SET EXERCISE: Format the lines as a JSON list of strings, one string per line and skipping blank lines, starting with the line containing "Click gear icon on My pleasure to host" and continuing through the end of the records. Leave the pictures out of your answer.

MATERIAL FOR THIS TASK:
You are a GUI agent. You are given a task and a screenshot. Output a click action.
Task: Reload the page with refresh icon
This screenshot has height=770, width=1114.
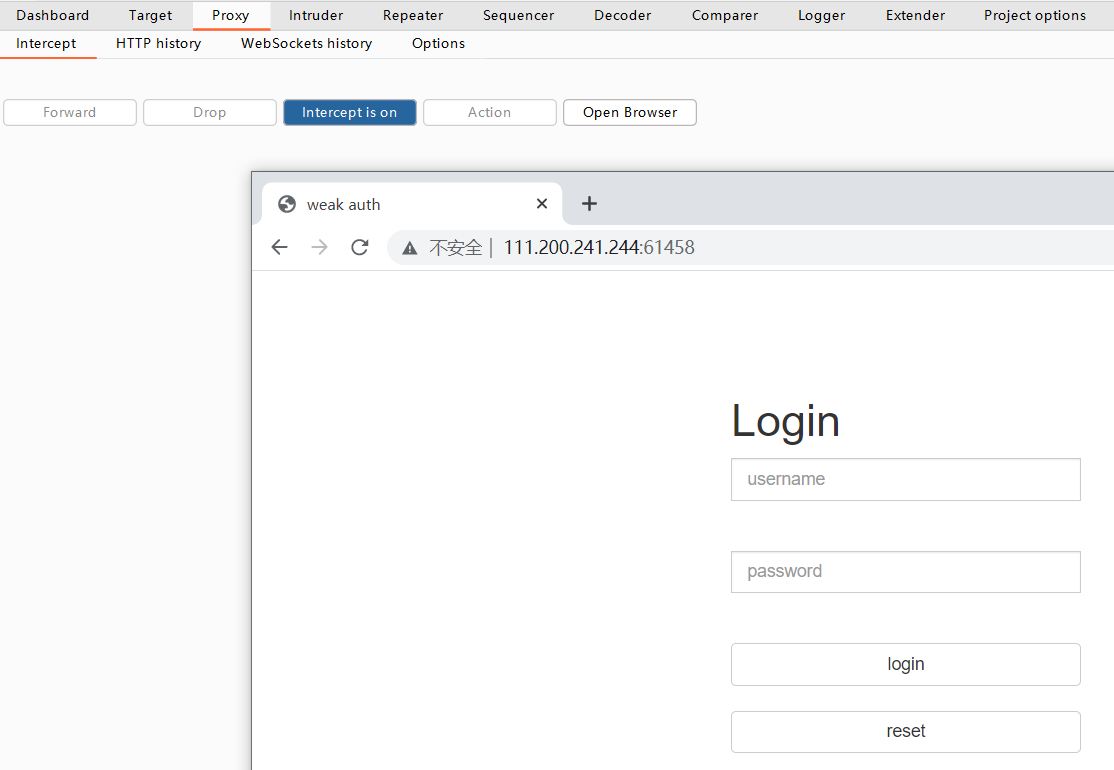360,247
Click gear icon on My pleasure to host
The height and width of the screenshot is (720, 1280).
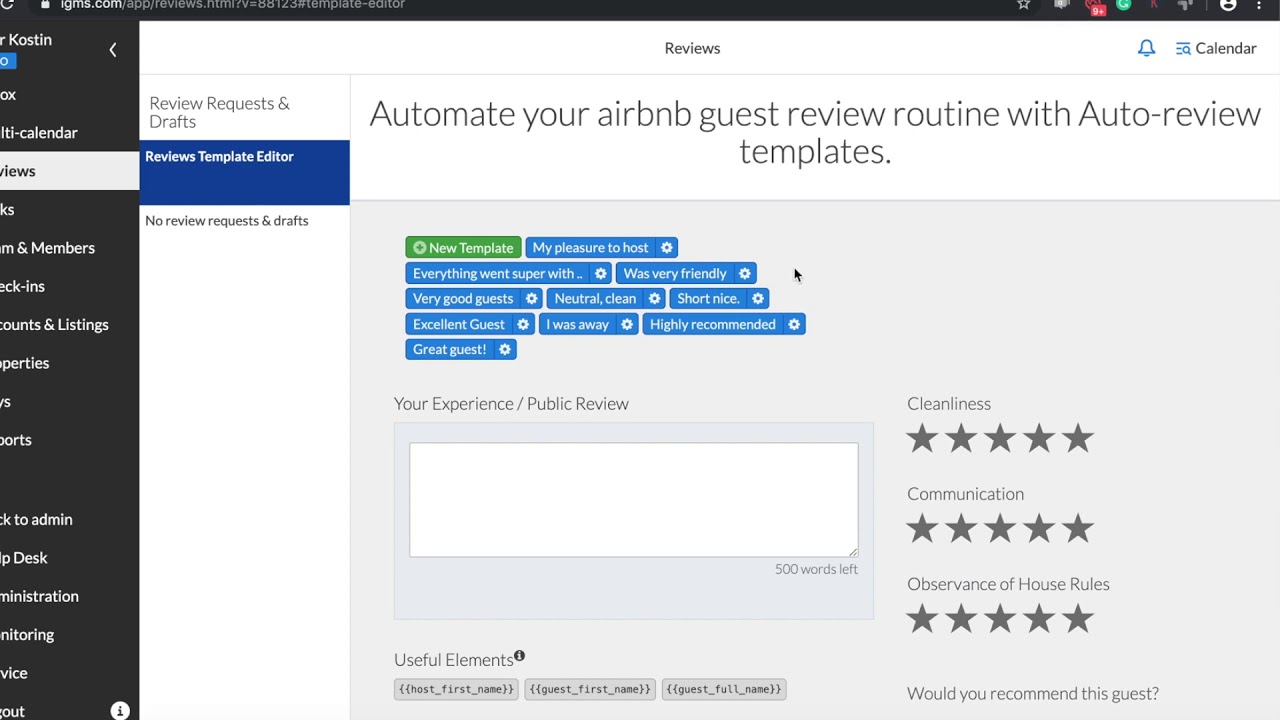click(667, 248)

REPLY:
[
  "Click gear icon on My pleasure to host",
  "The height and width of the screenshot is (720, 1280).",
  "click(667, 248)"
]